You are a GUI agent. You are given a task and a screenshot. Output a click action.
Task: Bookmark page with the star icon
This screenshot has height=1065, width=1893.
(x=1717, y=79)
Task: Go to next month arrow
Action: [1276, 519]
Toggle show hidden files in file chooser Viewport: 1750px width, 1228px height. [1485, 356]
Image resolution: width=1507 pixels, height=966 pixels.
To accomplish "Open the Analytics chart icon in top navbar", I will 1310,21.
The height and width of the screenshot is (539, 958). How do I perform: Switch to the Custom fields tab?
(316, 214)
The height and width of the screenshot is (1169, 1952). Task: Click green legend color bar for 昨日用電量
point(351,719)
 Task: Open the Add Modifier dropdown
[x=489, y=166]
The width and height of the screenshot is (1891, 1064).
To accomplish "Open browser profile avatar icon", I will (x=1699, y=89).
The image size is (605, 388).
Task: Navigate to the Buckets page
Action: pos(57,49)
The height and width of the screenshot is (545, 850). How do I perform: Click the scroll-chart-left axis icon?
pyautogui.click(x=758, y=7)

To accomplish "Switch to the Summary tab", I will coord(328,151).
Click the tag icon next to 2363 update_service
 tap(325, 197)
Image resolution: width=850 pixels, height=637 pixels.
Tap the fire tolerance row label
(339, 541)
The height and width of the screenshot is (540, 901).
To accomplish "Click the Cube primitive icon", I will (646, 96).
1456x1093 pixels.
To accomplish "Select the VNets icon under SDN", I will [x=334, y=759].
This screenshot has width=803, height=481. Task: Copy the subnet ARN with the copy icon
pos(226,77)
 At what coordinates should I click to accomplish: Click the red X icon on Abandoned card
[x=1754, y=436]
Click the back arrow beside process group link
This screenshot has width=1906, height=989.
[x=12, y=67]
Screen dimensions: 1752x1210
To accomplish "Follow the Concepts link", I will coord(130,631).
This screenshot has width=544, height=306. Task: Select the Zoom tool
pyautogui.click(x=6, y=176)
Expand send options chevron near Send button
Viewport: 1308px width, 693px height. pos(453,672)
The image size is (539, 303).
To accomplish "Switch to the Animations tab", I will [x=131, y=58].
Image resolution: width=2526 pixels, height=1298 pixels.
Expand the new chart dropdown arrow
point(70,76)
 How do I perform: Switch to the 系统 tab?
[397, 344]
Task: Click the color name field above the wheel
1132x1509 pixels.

——

_Instructions for the task_
All of the records above need to be printed again exactly as they appear.

_The completed task_
You are a GUI agent. You are given a task and a screenshot. Output a click action.
Task: Bookmark page with the star icon
This screenshot has height=1065, width=1893.
(x=1717, y=79)
Task: Go to next month arrow
Action: [1276, 519]
Toggle show hidden files in file chooser Viewport: 1750px width, 1228px height. [1485, 356]
Image resolution: width=1507 pixels, height=966 pixels.
To accomplish "Open the Analytics chart icon in top navbar", I will 1310,21.
The height and width of the screenshot is (539, 958). How do I perform: Switch to the Custom fields tab?
(316, 214)
The height and width of the screenshot is (1169, 1952). Task: Click green legend color bar for 昨日用電量
point(351,719)
 Task: Open the Add Modifier dropdown
[x=489, y=166]
The width and height of the screenshot is (1891, 1064).
To accomplish "Open browser profile avatar icon", I will (x=1699, y=89).
The image size is (605, 388).
Task: Navigate to the Buckets page
Action: pos(57,49)
The height and width of the screenshot is (545, 850). How do I perform: Click the scroll-chart-left axis icon?
pyautogui.click(x=758, y=7)

To accomplish "Switch to the Summary tab", I will coord(328,151).
Click the tag icon next to 2363 update_service
 tap(325, 197)
Image resolution: width=850 pixels, height=637 pixels.
Tap the fire tolerance row label
(339, 541)
The height and width of the screenshot is (540, 901).
To accomplish "Click the Cube primitive icon", I will (646, 96).
1456x1093 pixels.
To accomplish "Select the VNets icon under SDN", I will [x=334, y=759].
This screenshot has width=803, height=481. Task: Copy the subnet ARN with the copy icon
pos(226,77)
 At what coordinates should I click to accomplish: Click the red X icon on Abandoned card
[x=1754, y=436]
Click the back arrow beside process group link
This screenshot has width=1906, height=989.
[x=12, y=67]
Screen dimensions: 1752x1210
To accomplish "Follow the Concepts link", I will coord(130,631).
This screenshot has width=544, height=306. Task: Select the Zoom tool
pyautogui.click(x=6, y=176)
Expand send options chevron near Send button
Viewport: 1308px width, 693px height. pos(453,672)
The image size is (539, 303).
To accomplish "Switch to the Animations tab", I will [x=131, y=58].
Image resolution: width=2526 pixels, height=1298 pixels.
Expand the new chart dropdown arrow
point(70,76)
 How do I perform: Switch to the 系统 tab?
[397, 344]
Task: Click the color name field above the wheel
1132x1509 pixels.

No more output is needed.